Durante o lançamento do programa Produlote, da Caixa Econômica Federal, o presidente Michel Temer ouviu do presidente do Sindicato da Habitação de São Paulo (Secovi-SP), Flavio Amary, um apelo direto.
— A gente vê o esforço do governo federal para diminuir o peso do Estado e o volume de despesas. E esse é o apelo que faço, que a gente não tenha notícia de aumento de impostos. Por favor, presidente, vamos continuar com este foco e não falar em aumento de impostos aqui e acolá.
À noite, pouco antes de a Presidência da República negar que pretenda enviar proposta de aumento do IR ao Congresso, Meirelles, reafirmava em evento em São Paulo que estudava a possibilidade de elevar a até 35% a alíquota do IR.
— É apenas uma medida em estudo dentro do governo, e nenhuma decisão está tomada. Mas é importante que se mencionem estes estudos para que a sociedade saiba o que está sendo discutido no governo. A reação é legítima, as pessoas têm que se manifestar mesmo. Às vezes posso concordar com a reação ou não. Mas é importante colocar que está sendo discutido. O governo não pode causar surpresas na população o tempo todo — afirmou.
O governador de São Paulo, Geraldo Alckmin, também comentou a medida:
— Claro que é sempre melhor cumprir a meta reduzindo a despesa. A última alternativa deve ser aumentar imposto.
Houve protestos ainda dos sindicatos.
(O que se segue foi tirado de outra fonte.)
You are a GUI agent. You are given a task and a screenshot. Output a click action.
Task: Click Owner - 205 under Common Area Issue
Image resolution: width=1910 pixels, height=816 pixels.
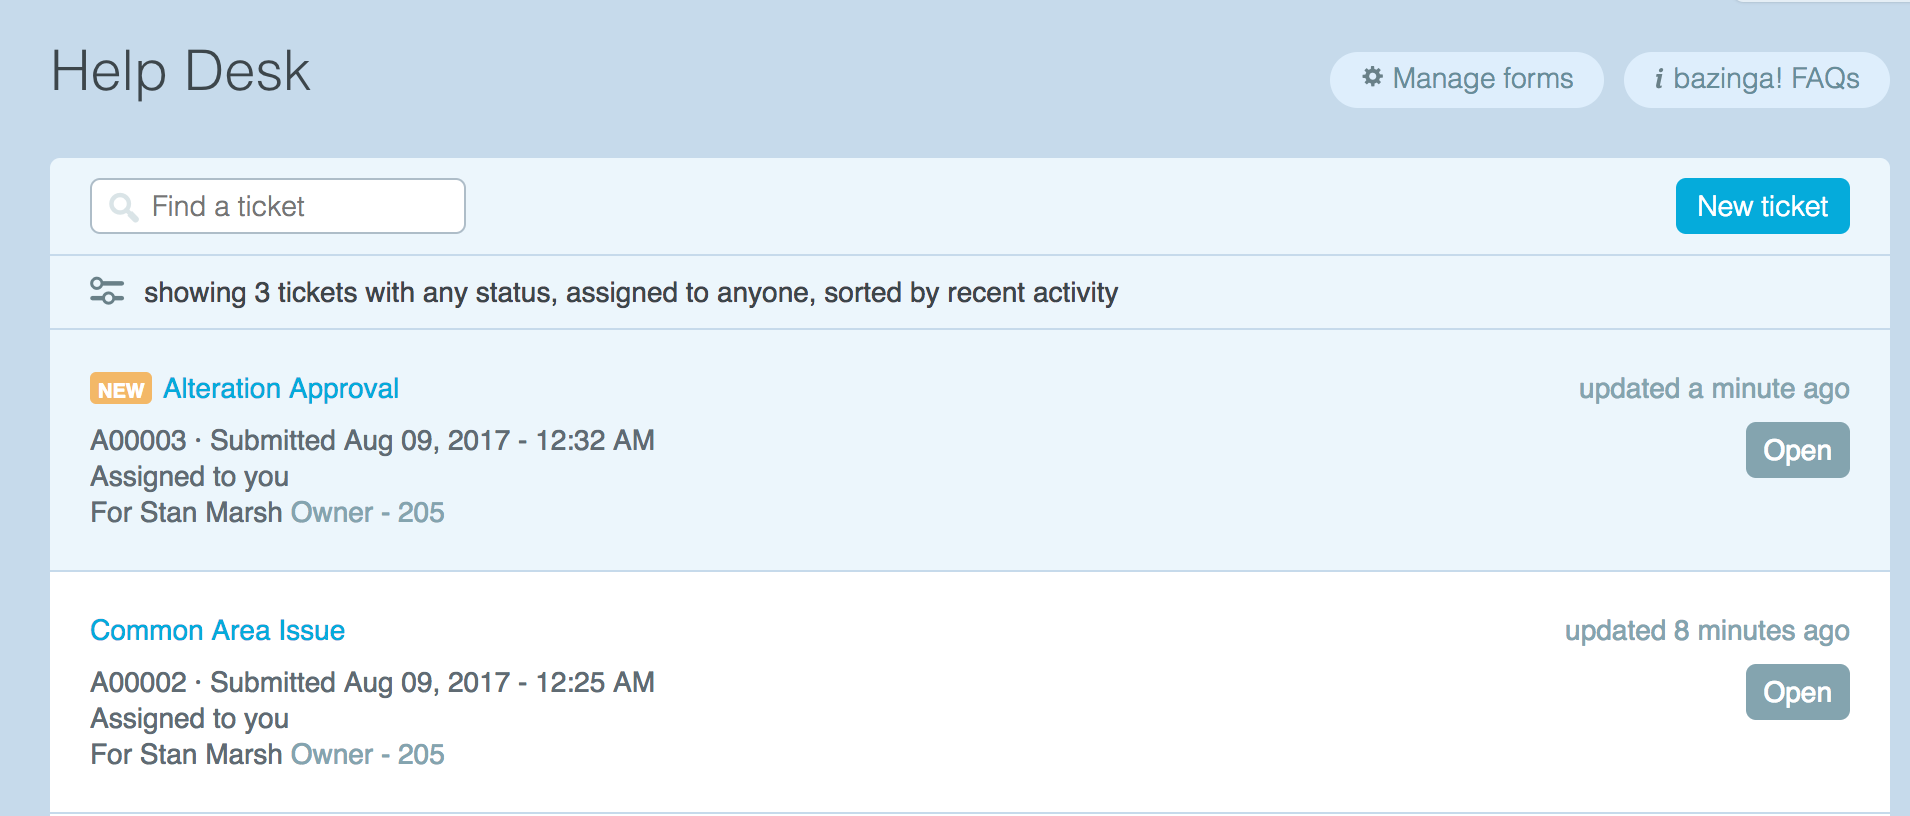(x=367, y=755)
Para a CUT, “Temer quer ampliar gastos de forma imoral em troca de favores para se manter no cargo a qualquer preço. Ampliar impostos para esse fim é inaceitável”. A central, em nota, acrescentou: “Toda ampliação de recurso deve ser utilizada para garantir o crescimento econômico, geração de emprego e renda”.
O Sindicato Nacional dos Auditores Fiscais da Receita Federal, por nota, considerou a medida “uma punição para o assalariado” e defendeu a taxação de lucros e dividendos de pessoa física. “Até 1995, incidia alíquota de 15%; hoje, somente Brasil, Estônia e Eslováquia concedem isenção”, afirmou o sindicato.
A criação de uma alíquota adicional de IR para pessoas físicas é apenas uma das ações que estão sobre a mesa para tentar fechar as contas em 2018. Outros aumentos de tributos podem ser propostos caso o governo opte por manter a meta fiscal do ano que vem. Os técnicos da área econômica já sabem que o rombo projetado para 2018 está muito acima do déficit de R$ 129 bilhões e que, se os parlamentares não aceitarem aprovar aumentos de tributos e projetos de redução de gastos, como adiar o reajuste do funcionalismo, a mudança da meta será inevitável.
RISCO PARA PREVIDÊNCIA
Interlocutores da área econômica também dizem que não se pode ter uma situação em que o Congresso discursa contra aumentos de tributos e, ao mesmo tempo, dá benesses por meio de ampliações de benefícios para empresas e devedores fazendo alterações em textos de medidas provisórias (MP) do ajuste fiscal, como a da reoneração da folha e do novo Refis.